Eğitim sistemi devamlı değişiyor, sınav soruları kaç kez çalındı, sınavları cemaatler ele geçirdi,

Sınavlar kazanıldı; ekonomik sıkıntılar karşılarına çıktı,

Kyk yurtları çıktı; yemeklerde sıkıntılar oldu - asansörler kaza yaptı, asansöre güvenmiyorsanız yürüyün diye savunmalar yapıldı,

Gençler hem çalışıp hem de okumak zorunda kaldılar, hasbelkader okul bitti mezun oldular,

Sonra KPSS ve sorular yine birilerinin elinde bilmem neler oldu – yetmedi mülakatlar ve adamı olanlar kadrolara yerleşti,

Adamı olmayan gençler umutlarını kaybettiler – iş bulamadılar – bunalıma girdiler,

Liyakati zaten kaybettik, senden – benden referans modelleri hâkim oldu, gençlerin yüzü hepten gülmez oldu,

Parası olan askerlikten kaytardı – kerpiç evlerdeki genç kardeşlerim hayatlarını kaybetti; ana haber bültenlerinde 40-50 saniye gazete sayfalarında kıyıda köşede yer aldılar,

Önceleri “ Şehitler Ölmez Vatan Bölünmez “ diye sloganlar atılır tepkiler gösterilirdi şimdiler de şehitlik kavramı alıştırıldı ve neredeyse tepkisiz kalınmaya başlandı.

Algılar yönetiliyor cennet vatanımda BÜYÜK ATAM, onlar gibi olmayanlara vatan haini denmeye başlandı,

Ciğeri beş para etmez adamlar yüreği vatan sevdasıyla yanan insanları ötekileştirdi,

Ekonomik krizler vurdu – imkansızlıklarla birleşti; garibanın tenceresi kaynamaz oldu ve hatta garibanın bir treni vardı onu da aldılar elinden.

İnsanlar zar zor elde ettikleri işlerinde önleri kesildi, ekmekleriyle tehdit edildi – çoluğu çocuğu işe girebilsin diye anne babalar sindirildi.

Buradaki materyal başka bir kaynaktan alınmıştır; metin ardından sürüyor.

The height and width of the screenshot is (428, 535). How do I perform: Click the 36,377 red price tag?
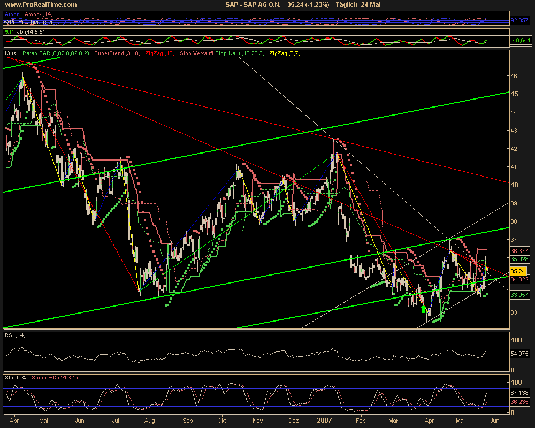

100. yıl kutlamalarında 100 yıl öncesiyle bugün kıyaslamasıyla açıklama yapılırken kıyasladıkları şeyin Vahdettin dönemi olduğunu da pek algılayamadılar,

Senin kurduğun diyanet adını ne yazık ki anmıyor, senin bize armağan ettiğin cennet vatanımızda yaşayıp da seni kötüleyecek kadar nankör olan insanlar türedi,

Onlar değil bizler vatan haini ilan edildik – ötekileştirildik, terörist ilan edildik; onlar gibi düşünmediğimiz – senin ilke ve inkılaplarını yaşamaya çalıştığımız için,

Ama o kadar büyüksün ki dünyanın her köşesinde adın – şanın – heybetin – zekân - dehan– başarın konuşuluyor. İçimizdeki şuursuzlar fark edemeseler de büyüklüğünü…

EY TÜRK’ÜN BÜYÜK ATA’SI,

İstiklâl ve Cumhuriyetimizi korumak gerektiği zaman, içinde bulunacağımız durumlar ve şartlar ne olursa olsun, kudret ve cesaretimizi damarlarımızdaki asil kandan alarak, bütün engelleri aşıp her güçlüğü yenmek azmindeyiz.

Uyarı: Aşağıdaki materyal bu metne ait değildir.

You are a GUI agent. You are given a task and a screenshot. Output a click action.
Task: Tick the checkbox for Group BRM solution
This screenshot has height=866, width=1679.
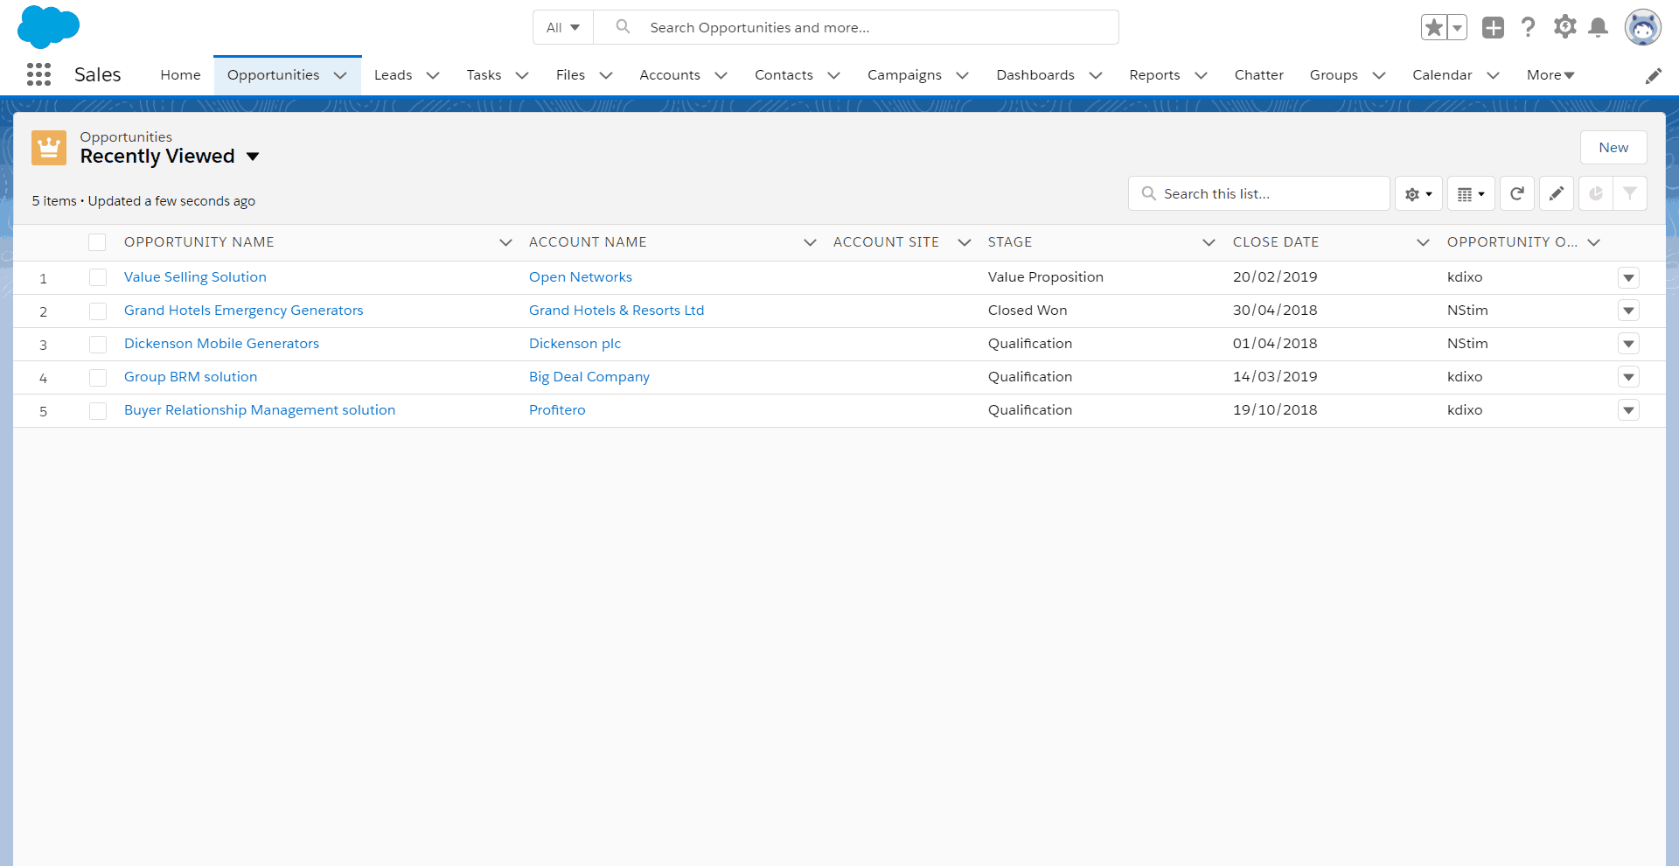tap(98, 377)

Türk gençliği olarak özgürlüğün, bağımsızlığın, egemenliğin, cumhuriyet ve devrimlerin yılmaz bekçileriyiz. Her zaman, her yerde ve her durumda Atatürk ilkelerinden ayrılmayacağımıza, çağdaş uygarlığa geçmek için bütün zorlukları yeneceğimize, namus ve şeref sözü verir, kendimizi büyük Türk ulusuna adarız.

Türk Gençliği.

Sevgi, Saygı, Özlem ve Şükranlarımla.